Losing Steam?
Business World India|February 25, 2023
The government's disinvestment programme, designed to free it from owning and running businesses, appears to have been put on the backburner
Ashish Sinha
Losing Steam?

FEBRUARY 24, 2021. Speaking at a webinar on privatisation by the Department of Investment and Public Asset Management (DIPAM), Prime Minister Narendra Modi declared that the government has no business to be in business and his administration was committed to privatising all PSUs barring the bare minimum in four strategic sectors. “It is government’s duty to support enterprises and businesses. But it is not essential that it should own and run enterprises,” he said.

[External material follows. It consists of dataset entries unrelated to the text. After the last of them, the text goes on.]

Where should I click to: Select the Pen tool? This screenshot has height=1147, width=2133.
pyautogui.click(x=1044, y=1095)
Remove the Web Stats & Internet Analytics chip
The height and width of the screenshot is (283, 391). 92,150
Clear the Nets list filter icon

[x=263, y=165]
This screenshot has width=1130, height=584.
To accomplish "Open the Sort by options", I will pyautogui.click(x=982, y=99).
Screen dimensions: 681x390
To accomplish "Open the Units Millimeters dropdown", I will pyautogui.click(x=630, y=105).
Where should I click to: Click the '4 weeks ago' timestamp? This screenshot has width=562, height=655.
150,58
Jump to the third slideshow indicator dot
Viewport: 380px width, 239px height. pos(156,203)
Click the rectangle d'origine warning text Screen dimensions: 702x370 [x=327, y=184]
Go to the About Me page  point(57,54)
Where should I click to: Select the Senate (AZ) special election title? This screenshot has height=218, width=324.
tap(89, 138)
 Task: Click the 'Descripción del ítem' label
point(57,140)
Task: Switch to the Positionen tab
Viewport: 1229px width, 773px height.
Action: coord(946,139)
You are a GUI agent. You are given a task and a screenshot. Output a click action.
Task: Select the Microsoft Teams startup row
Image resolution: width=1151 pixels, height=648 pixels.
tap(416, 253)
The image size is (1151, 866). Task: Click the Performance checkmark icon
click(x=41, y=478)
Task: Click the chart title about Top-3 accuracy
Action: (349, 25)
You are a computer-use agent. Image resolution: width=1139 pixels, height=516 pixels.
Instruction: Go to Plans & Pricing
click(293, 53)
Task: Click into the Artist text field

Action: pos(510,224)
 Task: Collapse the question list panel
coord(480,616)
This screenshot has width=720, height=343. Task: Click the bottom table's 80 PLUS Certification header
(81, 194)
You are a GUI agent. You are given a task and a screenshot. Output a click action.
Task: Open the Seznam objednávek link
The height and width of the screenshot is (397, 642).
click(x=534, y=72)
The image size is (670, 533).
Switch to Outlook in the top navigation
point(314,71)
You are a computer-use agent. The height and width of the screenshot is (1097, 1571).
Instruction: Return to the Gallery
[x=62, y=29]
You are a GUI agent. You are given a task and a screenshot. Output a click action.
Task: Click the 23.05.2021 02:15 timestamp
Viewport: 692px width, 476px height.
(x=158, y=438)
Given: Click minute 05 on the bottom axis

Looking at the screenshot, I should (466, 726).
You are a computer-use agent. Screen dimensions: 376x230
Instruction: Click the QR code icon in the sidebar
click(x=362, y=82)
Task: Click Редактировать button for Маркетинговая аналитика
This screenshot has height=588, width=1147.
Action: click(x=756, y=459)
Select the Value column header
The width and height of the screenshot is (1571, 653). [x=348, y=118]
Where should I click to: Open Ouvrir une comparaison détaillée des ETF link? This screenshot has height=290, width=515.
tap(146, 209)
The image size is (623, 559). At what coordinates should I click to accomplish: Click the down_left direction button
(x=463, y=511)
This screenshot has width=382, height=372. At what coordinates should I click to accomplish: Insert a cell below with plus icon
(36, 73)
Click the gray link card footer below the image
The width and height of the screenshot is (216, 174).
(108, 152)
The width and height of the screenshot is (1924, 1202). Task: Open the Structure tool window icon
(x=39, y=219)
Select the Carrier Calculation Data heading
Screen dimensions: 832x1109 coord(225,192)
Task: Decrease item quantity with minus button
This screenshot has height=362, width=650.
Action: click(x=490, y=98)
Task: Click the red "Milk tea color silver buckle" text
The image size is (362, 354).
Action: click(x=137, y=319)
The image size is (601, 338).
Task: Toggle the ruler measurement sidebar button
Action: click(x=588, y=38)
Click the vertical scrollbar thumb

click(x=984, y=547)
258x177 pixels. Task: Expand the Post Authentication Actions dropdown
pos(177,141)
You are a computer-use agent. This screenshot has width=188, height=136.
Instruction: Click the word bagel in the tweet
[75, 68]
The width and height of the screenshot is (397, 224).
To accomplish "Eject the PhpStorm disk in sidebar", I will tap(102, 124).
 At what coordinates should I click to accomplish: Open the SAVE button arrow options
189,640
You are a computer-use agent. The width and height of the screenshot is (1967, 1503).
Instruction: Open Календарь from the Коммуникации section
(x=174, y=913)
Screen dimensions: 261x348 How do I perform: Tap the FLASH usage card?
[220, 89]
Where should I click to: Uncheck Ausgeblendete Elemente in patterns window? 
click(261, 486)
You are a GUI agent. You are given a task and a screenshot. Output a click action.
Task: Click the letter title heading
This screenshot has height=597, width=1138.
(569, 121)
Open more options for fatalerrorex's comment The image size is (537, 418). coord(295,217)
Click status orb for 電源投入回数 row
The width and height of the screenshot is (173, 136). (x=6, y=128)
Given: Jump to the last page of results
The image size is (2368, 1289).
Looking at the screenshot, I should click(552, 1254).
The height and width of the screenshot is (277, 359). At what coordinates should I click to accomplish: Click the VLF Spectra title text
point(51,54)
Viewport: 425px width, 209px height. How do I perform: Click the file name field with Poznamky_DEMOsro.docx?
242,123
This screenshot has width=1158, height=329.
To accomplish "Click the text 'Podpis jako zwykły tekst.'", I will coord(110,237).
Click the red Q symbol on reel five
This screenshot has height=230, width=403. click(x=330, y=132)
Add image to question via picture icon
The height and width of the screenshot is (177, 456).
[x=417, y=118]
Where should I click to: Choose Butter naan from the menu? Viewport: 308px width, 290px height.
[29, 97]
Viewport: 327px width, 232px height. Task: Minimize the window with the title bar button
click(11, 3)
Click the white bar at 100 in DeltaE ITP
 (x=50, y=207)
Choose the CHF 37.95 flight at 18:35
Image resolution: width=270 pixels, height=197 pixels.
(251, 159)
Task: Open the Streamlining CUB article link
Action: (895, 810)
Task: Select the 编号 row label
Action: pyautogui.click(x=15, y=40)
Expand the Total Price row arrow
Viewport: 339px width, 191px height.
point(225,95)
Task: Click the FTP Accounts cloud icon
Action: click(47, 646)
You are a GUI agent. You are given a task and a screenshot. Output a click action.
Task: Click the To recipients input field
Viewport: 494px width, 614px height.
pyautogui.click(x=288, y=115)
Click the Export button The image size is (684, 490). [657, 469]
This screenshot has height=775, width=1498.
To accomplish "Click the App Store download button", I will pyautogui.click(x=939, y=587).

Adding that fiscal support to sick and loss-making PSUs using taxpayers’ money puts burden on the economy, the Prime Minister said there many underutilised and untilised assets in the public sector and 100 of these would be monetised to garner Rs 2.5 lakh crore.

He was speaking a few weeks after the budget, and, perhaps trying to justify the sale of public assets so far. For two consecutive years—FY18 and FY19—the government raised nearly Rs 2 lakh crore from disinvestment against a stated target of Rs 1.53 lakh crore. Then things changed. The global pandemic came amid already sluggish economic conditions of FY20. And then came the Russia-Ukraine conflict.

Lower Targets

Fast forward to Budget 2023-24. For the fourth year in a row the central government has failed to meet its own disinvestment targets. This time, the finance minister refrained from spelling out any targets for FY24. For FY23, the government managed to collect only Rs 31,100 crore through minority stake sale in state-owned PSUs, out of the Rs 65,000 crore disinvestment target kept for this fiscal. Therefore, for 2023-24, the budget has pegged disinvestment revenue at Rs 51,000 crore against Rs 65,000 crore announced for FY23.